-2

I have a folder where I will take text files (200-500mb -not very big, but its big text file) and I want to process this file in parallel. the file will have

"ComnanyTestIsert", "Firs Comment", "LA 132", "222-33-22", 1
"ComnanyTestIsert1", "Seconds Comment", "LA 132", "222-33-22", 1

for example, I use 2 such files. I don't quite understand when to use BufferedStream with parallel loop how to set the number of parallel operations? and how to make an insert correctly

static void Main(string[] args)
        {
            //Basic usage to help you get started:
            ProcessFileTaskItem(
                new string[] { "\\Insert.txt"
                                        , "\\Insert1.txt" }
                , "Data Source=(localdb)\\MSSQLLocalDB;Initial Catalog=test;Integrated Security=True;Connect Timeout=30;Encrypt=False;TrustServerCertificate=False;ApplicationIntent=ReadWrite;MultiSubnetFailover=False"
                , "test");
        }


        /// This will read an array of input files, process the lines in parallel, and upload
        /// everything into the database.
        public static void ProcessFileTaskItem(string[] SourceFiles, string DatabaseConnectionString, string DestinationTable)
        {
            //Make sure there's files to read
            if (SourceFiles != null && SourceFiles.Length > 0)
            {
                //Loop through the file array
                Parallel.For(0, SourceFiles.Length, x =>
                //for (int x = 0; x < SourceFiles.Length; x++)
                {
                    //Make sure the file exists and if so open it for reading.
                    if (File.Exists(SourceFiles[x]))
                    {
                        using (SqlConnection connectionDest = new SqlConnection(DatabaseConnectionString))
                        {
                            connectionDest.Open();

                            //Configure everything to upload to the database via bulk copy.
                            using (SqlBulkCopy sbc = new SqlBulkCopy(connectionDest, SqlBulkCopyOptions.TableLock, null))
                            {
                                //Configure the bulk copy settings
                                sbc.DestinationTableName = DestinationTable;
                                sbc.BulkCopyTimeout = 28800; //8 hours

                                //Now read and process the file
                                ProcessAllLinesInInputFile(SourceFiles[x], connectionDest, sbc);
                            }

                            connectionDest.Close();
                        }

                    }
                    
                } //for
                ); //End Parallel reading of files

                //Explicitly clean up before exiting
                Array.Clear(SourceFiles, 0, SourceFiles.Length);
            }
            
        } 

        /// Processes every line in the source input file.
        private static void ProcessAllLinesInInputFile(string SourceFiles, SqlConnection connectionDest, SqlBulkCopy sbc)
        {
            
            //Create a local data table. Should be the same name as the table
            //in the database you'll be uploading everything to.
            DataTable CurrentRecords = new DataTable("test");

            //The column names. They should match what's in the database table.
            string[] ColumnNames = new string[] { "Name", "Comment", "Address", "Phone", "IsActive" };

            
            using (FileStream fs = File.Open(SourceFiles, FileMode.Open, FileAccess.Read, FileShare.ReadWrite))
            using (BufferedStream bs = new BufferedStream(fs))
            using (StreamReader sr = new StreamReader(bs))
            {
                string s;
                while ((s = sr.ReadLine()) != null)
                {

                }
            }

            //Create the datatable with the column names.
            for (int x = 0; x < ColumnNames.Length; x++)
                CurrentRecords.Columns.Add(ColumnNames[x], typeof(string));


                //Now process each line in parallel.
                Parallel.For(0, SourceFiles, x =>
                {
                    List<object> values = null; //so each thread gets its own copy. 
                    


                }
        }
cickness
  • 737
  • 2
  • 6
  • 13

3 Answers3

4

Parallel.For automatically adjusts the number of threads used but it can be specified in the parallelOptions Parameter.
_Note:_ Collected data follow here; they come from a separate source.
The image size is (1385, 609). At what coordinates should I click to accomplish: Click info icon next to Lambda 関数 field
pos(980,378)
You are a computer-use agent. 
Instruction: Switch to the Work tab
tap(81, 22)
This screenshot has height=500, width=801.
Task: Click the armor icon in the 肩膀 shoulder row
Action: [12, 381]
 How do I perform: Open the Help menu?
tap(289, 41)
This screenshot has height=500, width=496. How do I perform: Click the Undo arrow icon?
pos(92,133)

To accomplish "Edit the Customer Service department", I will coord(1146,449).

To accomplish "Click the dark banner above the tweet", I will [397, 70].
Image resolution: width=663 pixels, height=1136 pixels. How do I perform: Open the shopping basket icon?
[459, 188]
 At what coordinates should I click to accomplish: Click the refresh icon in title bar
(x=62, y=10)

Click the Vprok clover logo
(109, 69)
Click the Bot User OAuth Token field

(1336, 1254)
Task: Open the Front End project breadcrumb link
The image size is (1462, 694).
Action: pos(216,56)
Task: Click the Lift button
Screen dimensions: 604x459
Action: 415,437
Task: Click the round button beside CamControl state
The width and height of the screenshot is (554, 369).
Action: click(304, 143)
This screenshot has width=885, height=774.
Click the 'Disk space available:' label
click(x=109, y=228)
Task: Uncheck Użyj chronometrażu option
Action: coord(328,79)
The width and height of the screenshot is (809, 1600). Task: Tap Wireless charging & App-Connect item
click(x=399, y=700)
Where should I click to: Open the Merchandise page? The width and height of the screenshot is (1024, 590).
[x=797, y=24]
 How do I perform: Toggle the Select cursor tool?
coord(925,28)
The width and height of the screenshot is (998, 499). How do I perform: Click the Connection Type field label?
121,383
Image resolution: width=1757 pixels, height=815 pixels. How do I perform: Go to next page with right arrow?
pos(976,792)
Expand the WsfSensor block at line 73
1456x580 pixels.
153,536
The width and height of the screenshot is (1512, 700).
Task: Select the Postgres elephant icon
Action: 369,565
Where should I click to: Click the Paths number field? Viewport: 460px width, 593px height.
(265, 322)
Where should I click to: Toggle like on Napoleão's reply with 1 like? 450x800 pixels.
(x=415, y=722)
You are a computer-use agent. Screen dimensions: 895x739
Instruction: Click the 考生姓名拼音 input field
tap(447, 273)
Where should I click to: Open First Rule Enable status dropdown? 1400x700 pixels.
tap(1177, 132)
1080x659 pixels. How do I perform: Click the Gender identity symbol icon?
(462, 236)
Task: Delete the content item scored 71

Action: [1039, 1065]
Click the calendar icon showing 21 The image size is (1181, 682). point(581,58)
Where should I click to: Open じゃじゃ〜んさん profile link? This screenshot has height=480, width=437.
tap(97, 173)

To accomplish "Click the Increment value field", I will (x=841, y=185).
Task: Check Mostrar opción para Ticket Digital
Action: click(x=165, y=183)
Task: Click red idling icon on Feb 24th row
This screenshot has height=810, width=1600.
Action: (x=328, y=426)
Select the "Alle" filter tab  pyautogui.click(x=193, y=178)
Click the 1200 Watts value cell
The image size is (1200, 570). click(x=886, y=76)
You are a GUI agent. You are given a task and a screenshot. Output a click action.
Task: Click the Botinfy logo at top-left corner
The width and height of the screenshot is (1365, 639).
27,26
Do you have any reason to believe that doing this in parallel would improve performance? Multithreading will not magically make everything go faster. IO operations like this would typically benefit little, any from multithreading. Especially if you have spinning media where concurrent IO can drastically reduce the throughput, and even SSDs usually suffer from non sequential IO. Also, if you are concerned by performance, you should have measurements in place, so you can tell if you are actually improving things.

Unless otherwise specified, non-static framework methods are not threadsafe. So you should not try to read from the same stream from multiple threads. You could use multiple streams, but If you have sufficient memory I would suggest using File.ReadAllLines rather than ReadLine, I suspect that would be faster since it can read everything sequentially.

JonasH
  • 28,608
  • 2
  • 10
  • 23
1

Doing >1 bulk insert at the same time to the same table is not going to give you a good speedup, especially if you put SqlBulkCopyOptions.TableLock

A better strategy for speedup with minimal messing about on the DB side would be to combine your files into bigger bulk insert batches, or even just 1 batch. If you can fit the whole batch in memory then read all the files in parallel (pref using async methods, not parallel for), combine each together into your batch, and bulk insert the single batch.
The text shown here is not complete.